**HOW TO COMPLETE THIS TASK:**
Every entry should come back exactly as written, minus the pictures.
#####
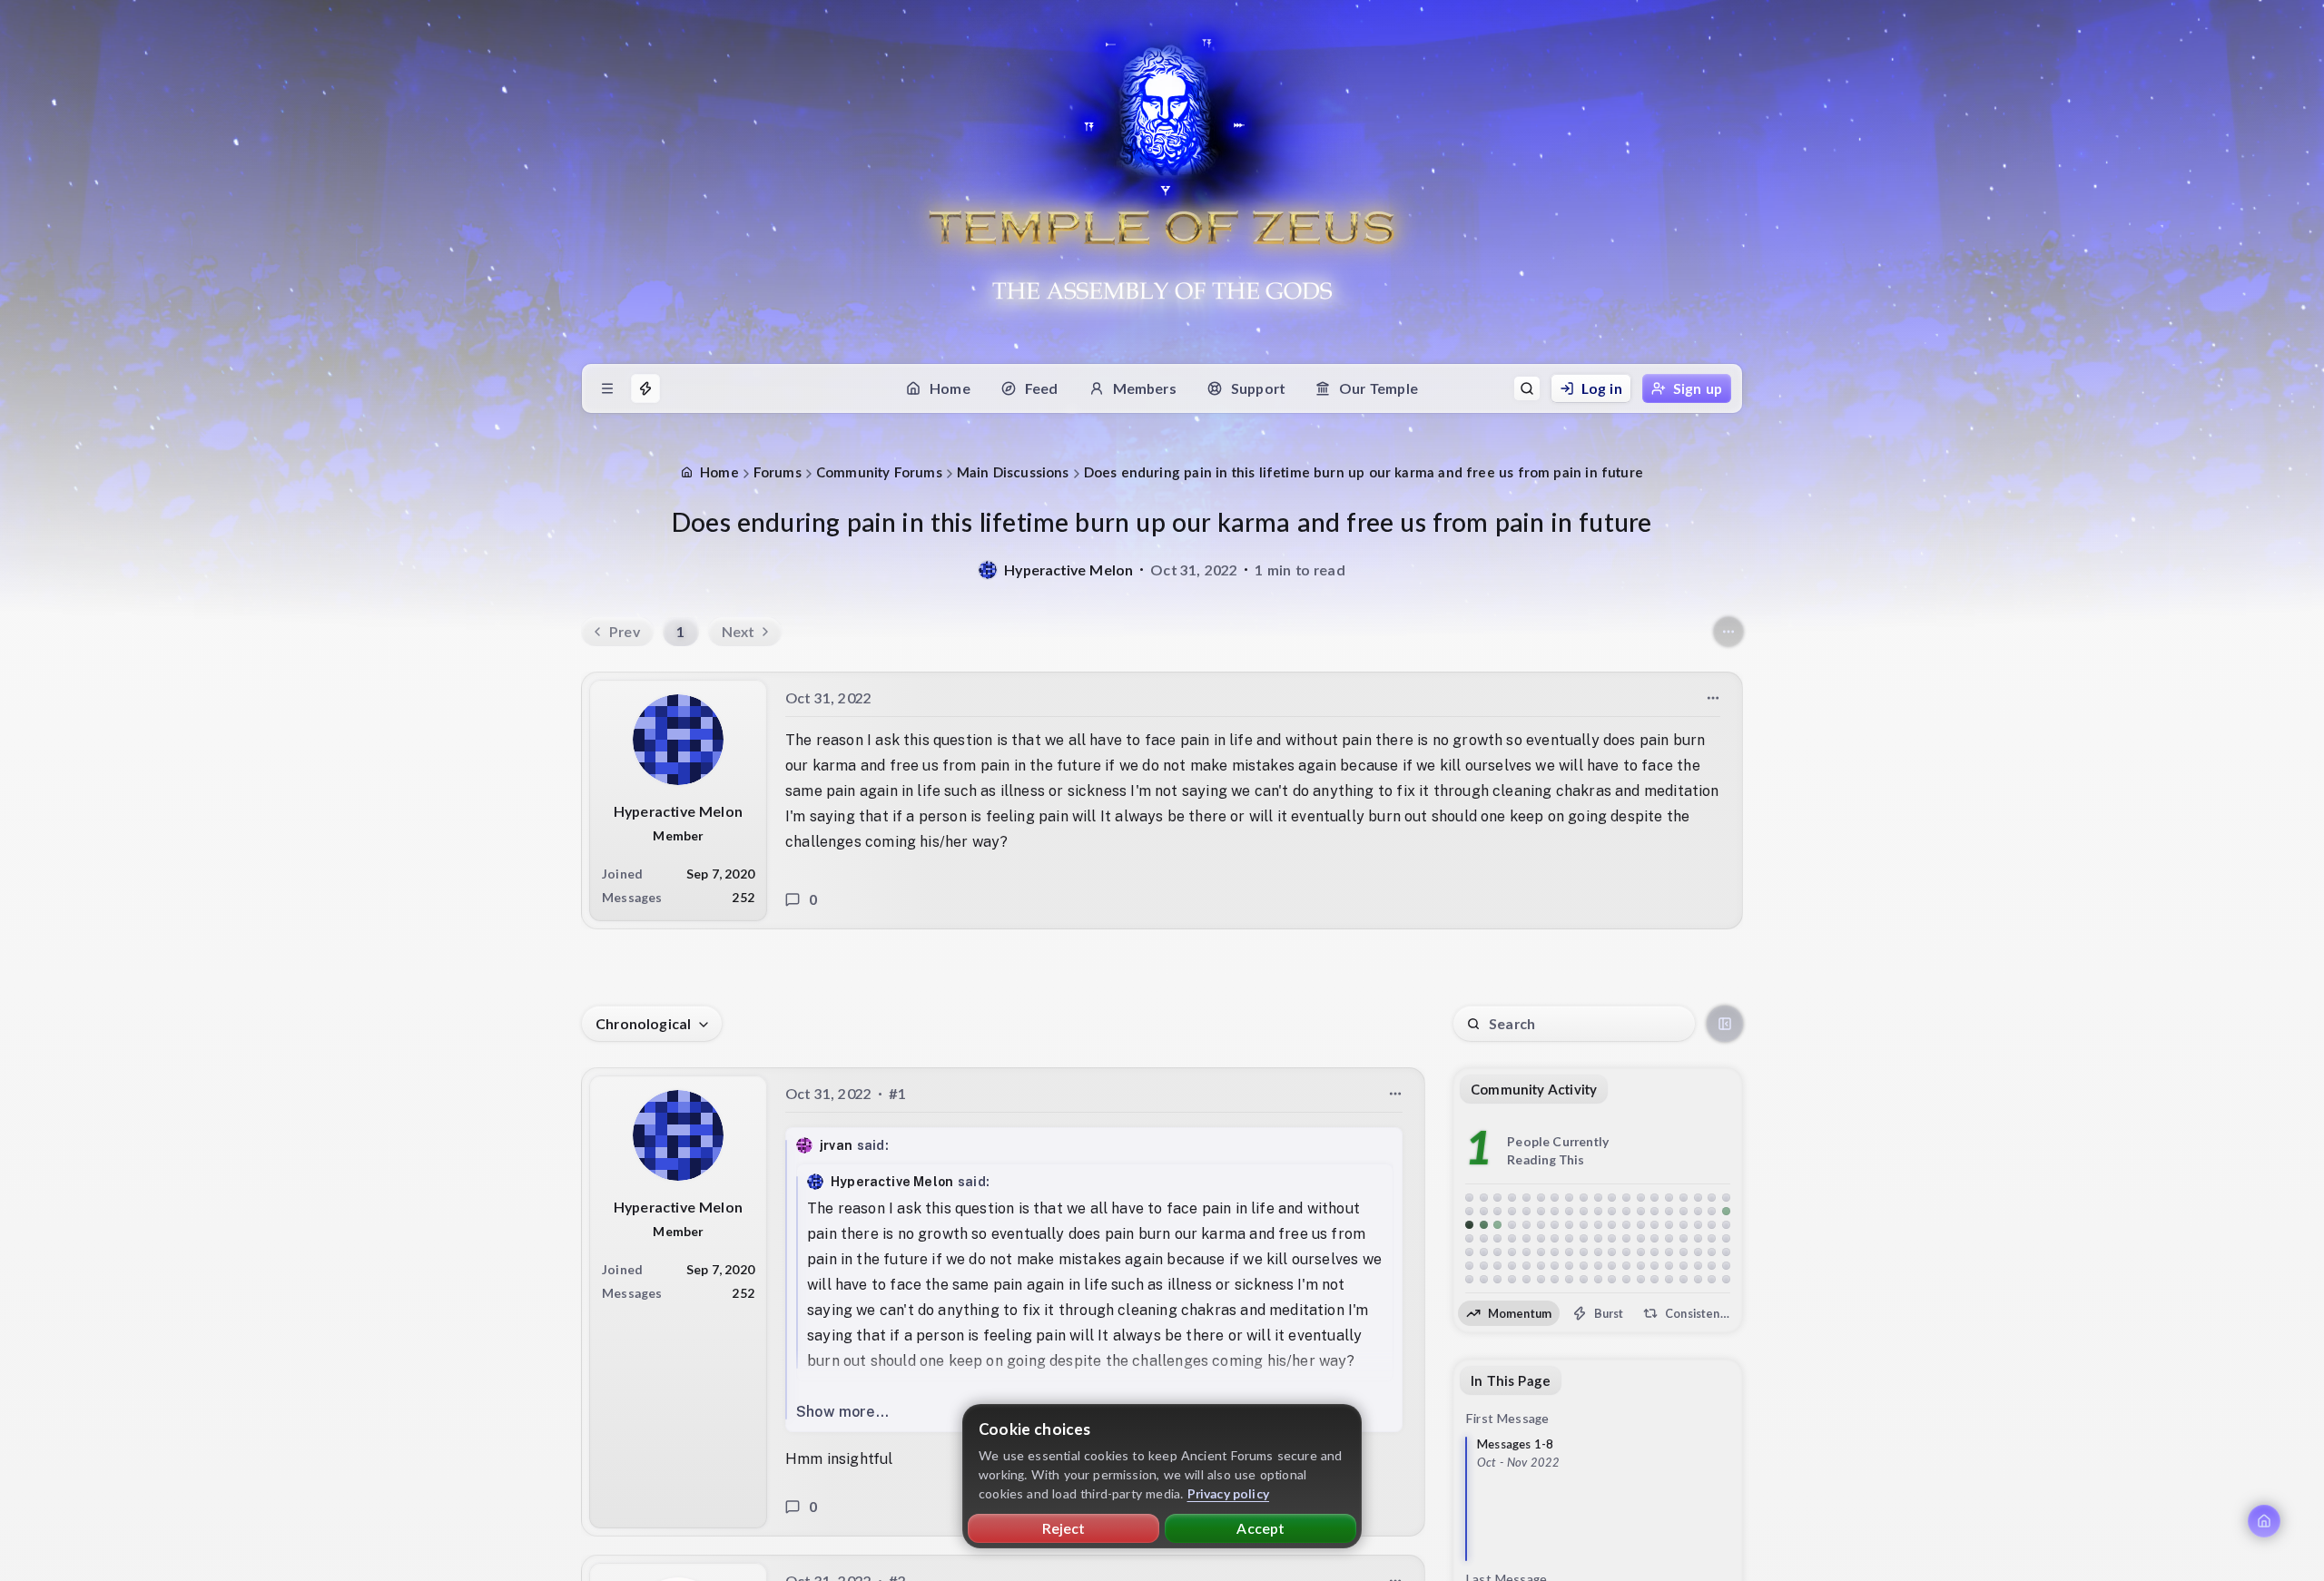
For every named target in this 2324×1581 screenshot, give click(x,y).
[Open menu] (607, 388)
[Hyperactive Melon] (988, 570)
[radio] (1508, 1313)
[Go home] (2264, 1521)
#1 (897, 1093)
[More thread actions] (1728, 631)
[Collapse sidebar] (1725, 1024)
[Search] (1527, 388)
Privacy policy (1228, 1493)
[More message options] (1713, 697)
#####
**RESPONSE TO THE TASK:**
For every named target in this 2324×1581 screenshot, give click(x,y).
[Open menu] (607, 388)
[Hyperactive Melon] (988, 570)
[radio] (1508, 1313)
[Go home] (2264, 1521)
#1 (897, 1093)
[More thread actions] (1728, 631)
[Collapse sidebar] (1725, 1024)
[Search] (1527, 388)
Privacy policy (1228, 1493)
[More message options] (1713, 697)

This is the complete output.